Earlier that year, in May, portrait artist Victor Rosso and his wife Amy Laura Horne Rosso, arrived in New York from Argentina with their seven-month-old son and took an apartment at 244 West 72nd Street.  According to Rosso, he had painted the portrait of Pope Benedict XV that hung in the Vatican.  They brought with them an art collection inherited by Amy from her uncle Harold Stanley Godber, a wealthy Cordoba rancher who died in 1925 in Cape Town, South Africa.  The 32-year-old artist set himself up in a studio on West 56th Street where he took the group of 160 paintings and other art objects for storage.

Early on the morning of October 26, 1930, a fire was discovered at Russo’s studio.  His wife’s entire collection was destroyed.  The couple filed an insurance claim for $266,130—more than $4 million in today’s money.   But fire investigators were suspicious.  On November 16, 1930, The New York Times reported that Chief Fire Marshall Thomas P. Brophy “had found in the studio some excelsior and other materials soaked with a volatile liquid that smelled like gasoline.”  Brophy telegraphed Argentine authorities who responded that “no such person as Godber was known in Cordoba and the Godber ranch, Cabalito, did not exist.”  Faced with the uncovered facts, Amy broke down and confessed that they had “invented the story of the legacy.”  They were arrested on November 15, charged with arson and attempted insurance fraud.

In 1933 one of the store spaces was home to the Riverside Book Shop.  Not everything upstairs was as respectable.  Crime boss Charles “Lucky” Luciano seems to have had a particular liking for West 72nd Street where he was part-owner in at least one apartment building.  Apartments in several buildings in the 1930’s were used as gambling dens and houses of prostitution run by his syndicate.


According to William Donati’s 2014 book, Lucky Luciano: The Rise and Fall of a Mob Boss, Dorothy Arnold leased a top floor suite at 244 West 72nd Street in 1937 for $300 a month—a substantial $5,600 today.   In the case of The People v.
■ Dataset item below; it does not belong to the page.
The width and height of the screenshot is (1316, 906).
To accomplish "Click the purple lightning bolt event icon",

Luciano in New York Supreme Court in 1936, Luciano confederates were accused of “booking” prostitutes at that apartment.  Testimony revealed, “Dorothy Arnold states that Marilyn Summers was booked to her house by Pete Harris and that she also booked Helen Walsh to that house during the week of New Year, 1936.  Dorothy Arnold testified that a commission was paid to the booker, which averaged from $10 to $15 a week per girl.”

In 1939 another case, the People against James A. Sullivan, was heard in the State Supreme Court, this time for a bookmaking operation in the apartment of C. J. Arnold.  (A problem was that no one knew of a C. J. Arnold in the building.)
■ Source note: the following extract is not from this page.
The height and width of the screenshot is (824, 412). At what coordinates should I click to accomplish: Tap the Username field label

 While that court case played out, concert tenor and pianist Raoul Querze was also forced to appear in court.  On October 15, 1939, he married Alice Greenspan.  She was not the Latin artist’s first wife, but his fourth.  His second wife was Lydia Lindgren, “once known on the concert stages of American and Europe as the ‘Swedish nightingale,” according to the Long Island Star-Journal.  Lydia had obtained a Mexican divorce in 1933, agreeing to no alimony.

But now, days after his wedding, Lydia filed for support.  She explained to a reporter, “I had upwards of $300,000 when we lived together…I spent it all while we were together.”  She said, “This was a case where the heart ruled over the head.  Now I think that he should help me.”  She needed the help because of stock market losses, her career had ended, and the war had cut off aid from her family in Europe.  “Quertze, son of an Italian noblewoman, has a studio at 244 West 72nd street, Manhattan,” said the article.  “His marriage to Miss Lingren lasted fifteen years.”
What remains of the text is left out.